I liked How to Fail at Almost Everything and Still Win Big: Kind of the Story of My Life by Scott Adams, the creator of the comic strip Dilbert. I don’t normally like ‘success’ books, but in this one is pretty good and very practical.
Here are some of my notes:
On Comics
Making comics is a process by which you strip out the unnecessary noise from a situation until all that is left is the absurd-yet-true core.
On Bullshit
Most people think they have perfectly good bullshit detectors. But if that were the case, trial juries would always be unanimous, and we’d all have the same religious beliefs.
On Failure
At this point in my story, you might have the following question: What kind of idiot puts himself in a position to be humiliated in front of a thousand people? It’s a fair question. The answer is a long one. It will take this entire book to answer it right. The short answer is that over the years I have cultivated a unique relationship with failure. I invite it. I survive it. I appreciate it. And then I mug the shit out of it
On Lucky Streaks
The way our brains are wired, the lucky streaks feel good even if we know they are nothing but chance.
This was about the time I started to understand that timing is often the biggest component of success. And since timing is often hard to get right unless you are psychic, it makes sense to try different things until you get the timing right by luck.
Goals vs. Systems
One should have a system instead of a goal. (For job hunting) The system was to continually look for better options
The system-versus-goals model can be applied to most human endeavors. In the world of dieting, losing twenty pounds is a goal, but eating right is a system. In the exercise realm, running a marathon in under four hours is a goal, but exercising daily is a system. In business, making a million dollars is a goal, but being a serial entrepreneur is a system
For our purposes, let’s say a goal is a specific objective that you either achieve or don’t sometime in the future. A system is something you do on a regular basis that increases your odds of happiness in the long run. If you do something every day, it’s a system. If you’re waiting to achieve it someday in the future, it’s a goal
My proposition is that if you study people who succeed, you will see that most of them follow systems, not goals
On Success
One of the best pieces of advice I’ve ever heard goes something like this: If you want success, figure out the price, then pay it. It sounds trivial and obvious, but if you unpack the idea it has extraordinary power.

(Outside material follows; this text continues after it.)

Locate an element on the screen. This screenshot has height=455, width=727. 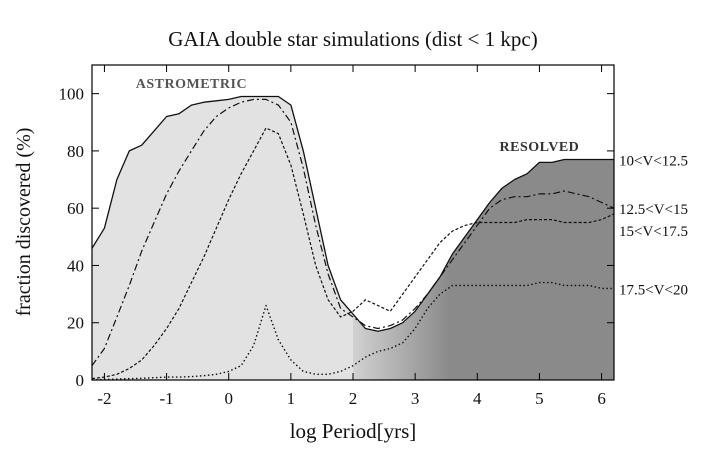
x-tick-label: 5 is located at coordinates (540, 398). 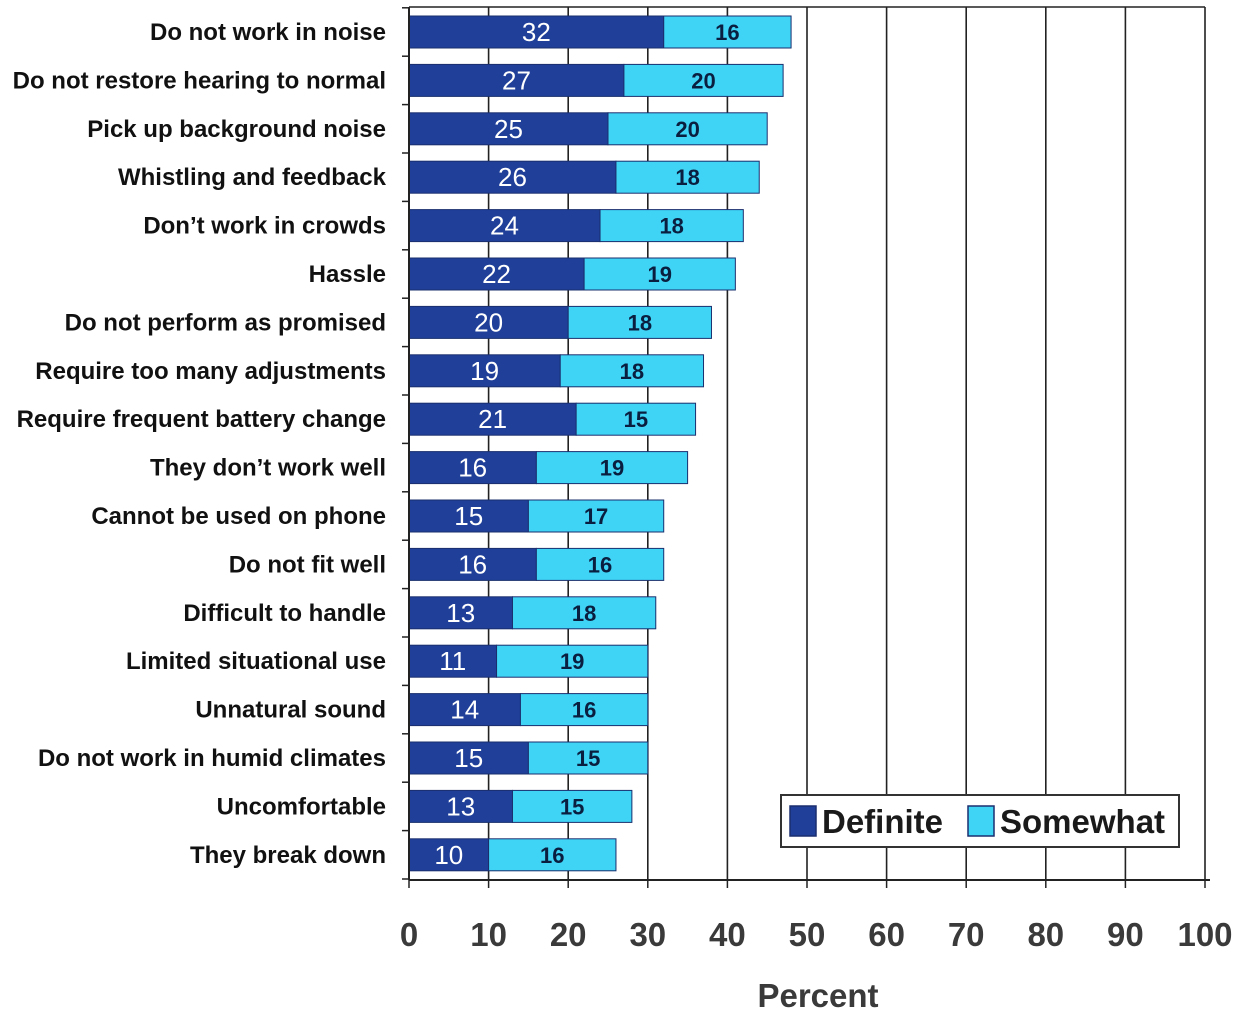 What do you see at coordinates (572, 274) in the screenshot?
I see `bar-row: 22 19` at bounding box center [572, 274].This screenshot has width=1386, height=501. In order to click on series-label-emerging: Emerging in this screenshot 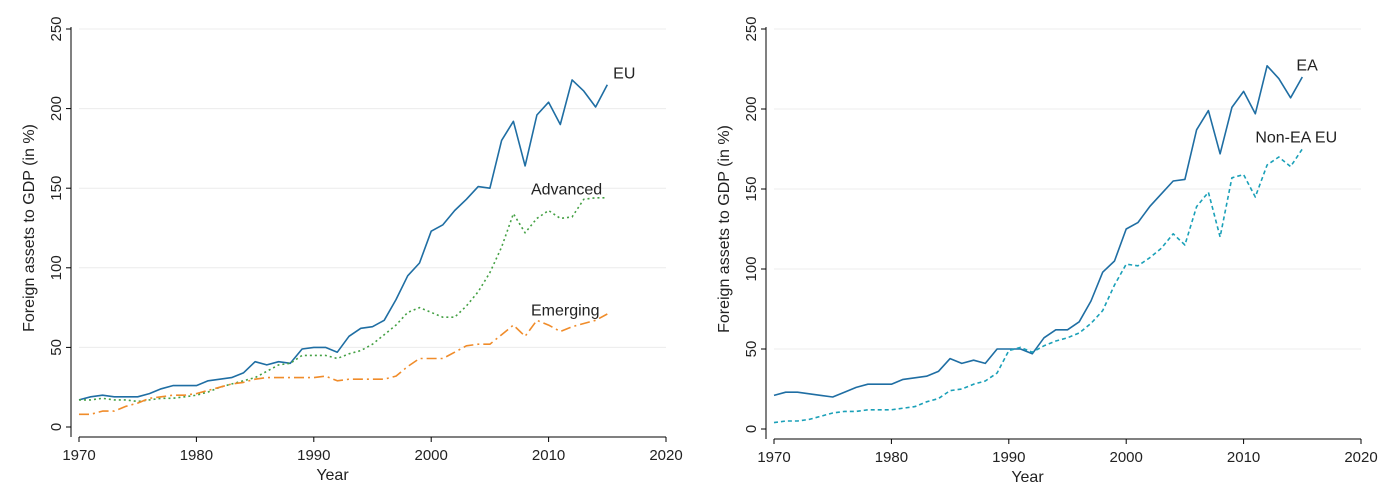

Once you become good at a few unimportant things, such as hobbies or sports, the habit of success stays with you on more important quests.
A great strategy for success in life is to become good at something, anything, and let that feeling propel you to new and better victories. Success can be habit-forming.
On Simplicity
Dilbert was designed from the start to be simple to create, and I continue to streamline the process. That simplicity has paid off big-time because it frees me to blog, write books, do interesting side projects, and still enjoy life
Another big advantage of simplification is that it frees up time, and time is one of your most valuable resources in the world. If you give an ant infinite time, it can move a mountain all by itself. In my case, I can run the equivalent of three separate careers (cartoonist, author, entrepreneur) in the same forty-hour week that would normally accommodate one job
On Happiness
Your attitude affects everything you do in your quest for success and happiness. A positive attitude is an important tool. It’s important to get it right. The best way to manage your attitude is by understanding your basic nature as a moist robot that can be programmed for happiness if you understand the user interface
On Attitude
Imagination is the interface to your attitude. You can literally imagine yourself to higher levels of energy.
The easiest way to manage your attitude is to consume as much feel-good entertainment as you can.
On The Big Picture
It’s smarter to see your big-idea projects as part of a system to improve your energy, contacts, and skills. From that viewpoint, if you have a big, interesting project in the works, you’re a winner every time you wake up.